The observatory at Herstmonceux
The observatory at Herstmonceux. Credit: The Observatory Science Centre

A black hole is a bottomless pit in the fabric of space-time into which stuff, including light, plummets, never to be seen again. The term paints so vivid an image that it has entered everyday language, and we commonly talk of losing this or that “down a black hole”. Ironically, such a metaphorical black hole has swallowed up the name of the woman who co-discovered these celestial objects: Louise Webster.

I write about Webster in my new book, A Crack in Everything. An Australian who grew up in Brisbane, she was the only woman in her physics class at the University of Adelaide in the early 1960s. Her appointment with destiny (and what should have been celebrity) occurred after a stint at the University of Wisconsin, when she landed a job at the Royal Greenwich Observatory.

At the time, the observatory was situated at Herstmonceux, a 16th-century moated castle in East Sussex, due to the poor visibility over London. Webster found herself sharing an octagonal turret room with Paul Murdin, who, like her, had recently returned from the US. With a wife, two small children and no permanent job, Murdin needed to make a name for himself, and he bet everything on X-rays. Emitted by matter at millions of degrees Celsius, any celestial object shining with them must be extraordinary, Murdin reasoned.
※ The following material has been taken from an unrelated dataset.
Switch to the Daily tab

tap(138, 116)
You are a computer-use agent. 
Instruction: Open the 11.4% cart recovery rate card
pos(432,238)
In the early 1960s, X-ray telescopes were boosted above the obscuring atmosphere on “sounding rockets”. In the brief time before the rockets fell back to Earth, a number of perplexing X-ray sources were glimpsed. Their precise locations were unknown because the telescopes were crude. But everything changed in 1970 with the launch of Nasa’s Uhuru, the first X-ray satellite.
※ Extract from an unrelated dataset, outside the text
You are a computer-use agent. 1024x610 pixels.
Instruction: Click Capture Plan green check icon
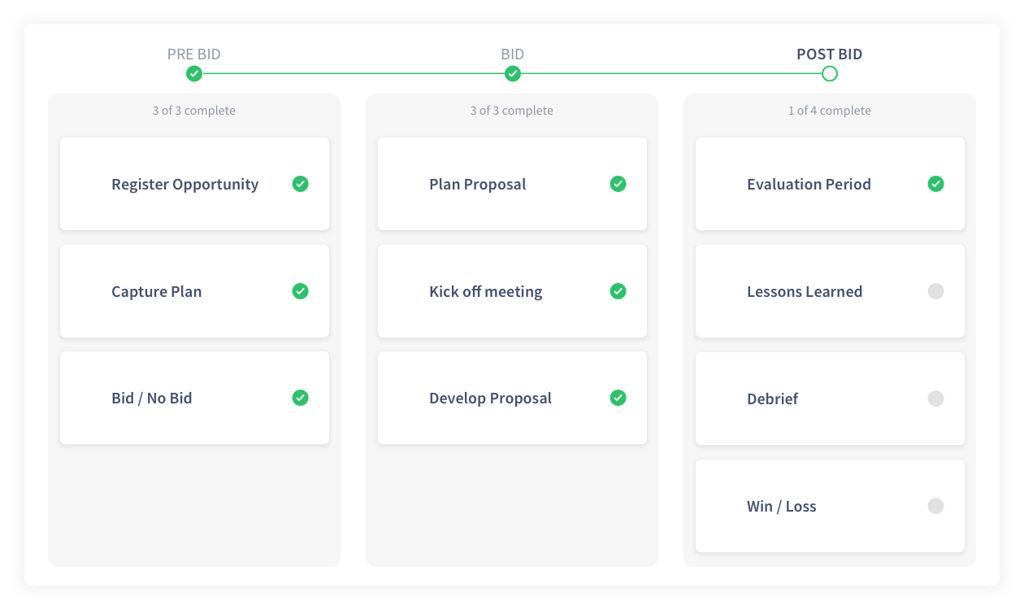301,291
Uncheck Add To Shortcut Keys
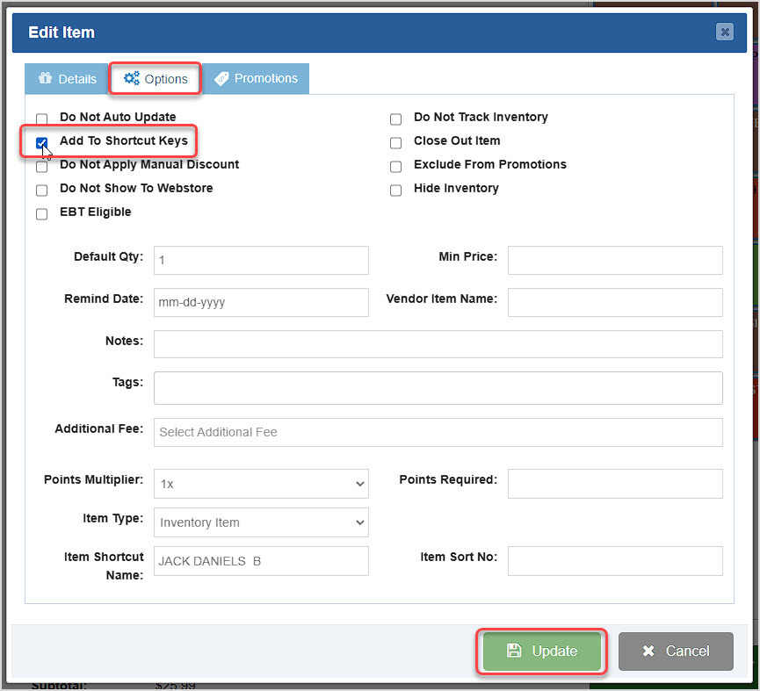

Murdin noticed in the Uhuru catalogue that one mysterious X-ray source in the constellation Cygnus, dubbed Cygnus X-1, seemed to be associated with a very massive, very luminous blue “supergiant”. The star was not hot enough to generate its own X-rays but what if it had a companion? A nearby celestial body might be sucking matter from the supergiant, in which case the friction would heat the matter to millions of degrees as it swirled, like water down a plug hole, into the companion.

To discover whether the blue supergiant had such a companion, Murdin turned to Webster. Together with the Royal Greenwich Observatory’s director Richard Woolley, she was measuring the speed of stars in our Milky Way. This involved using the 100-inch Isaac Newton Telescope at Herstmonceux to record the “spectra” of stars. Their velocities towards or away from us could be deduced from the shift in frequency of the light, like the shift in pitch of the sound of an approaching or receding police siren.
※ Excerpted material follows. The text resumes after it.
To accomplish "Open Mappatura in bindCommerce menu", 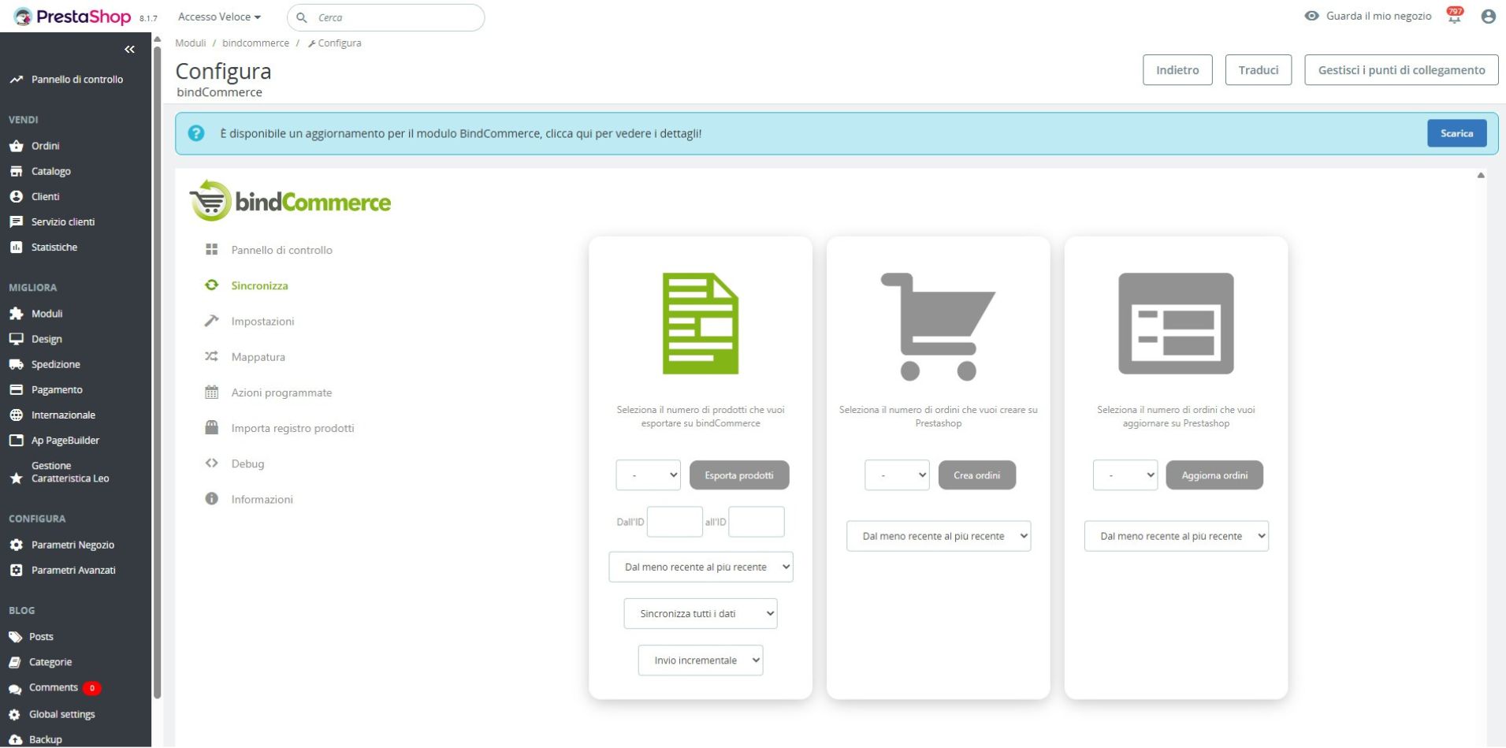I will [258, 357].
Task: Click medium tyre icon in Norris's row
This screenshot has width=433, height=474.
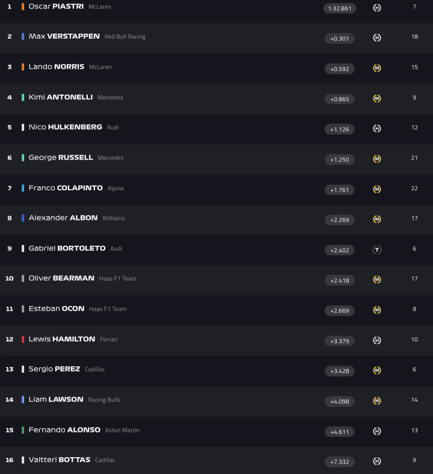Action: coord(376,68)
Webster took several spectra of the blue supergiant and found it was indeed orbiting a companion, once every 5.6 days. But nothing was visible. The two astronomers sat down at a desk in the octagonal tower room. To be whirling the blue supergiant star around so fast, they deduced that the invisible companion must be at least four – and possibly as much as six – times the mass of the Sun. Only one candidate could be that heavy and that dark. They had discovered a new celestial body: a black hole.

Murdin and Webster published their discovery in the journal Nature on 7 January 1972. Murdin gained a permanent job. Webster returned to Australia, married an English radio astronomer called Tony Turtle and ended up at the University of New South Wales in Sydney. Her role in the discovery of the first black hole was largely forgotten. There were numerous systemic barriers for women in science at the time, along with the more general gender inequalities and expectations. According to her University of Adelaide friend, astronomer Ron Ekers: “She always downplayed her achievements.”

It did not help that Webster was unlucky with her health. She was diagnosed with liver disease and, in 1986, had one of the first successful liver transplants in Australia. For a while she was well. But then she was diagnosed with cancer. She died in 1990 at the age of 49.

The two relics of the explosion of stars are black holes and neutron stars. Both were discovered by women. Jocelyn Bell discovered neutron stars, in the guise of “pulsars”, in 1967. Since then, three Nobel prizes have gone to male scientists for their work on pulsars, but none to Bell. Louise Webster, the co-discoverer of black holes, has been largely forgotten.

Unless, of course, you remember her name.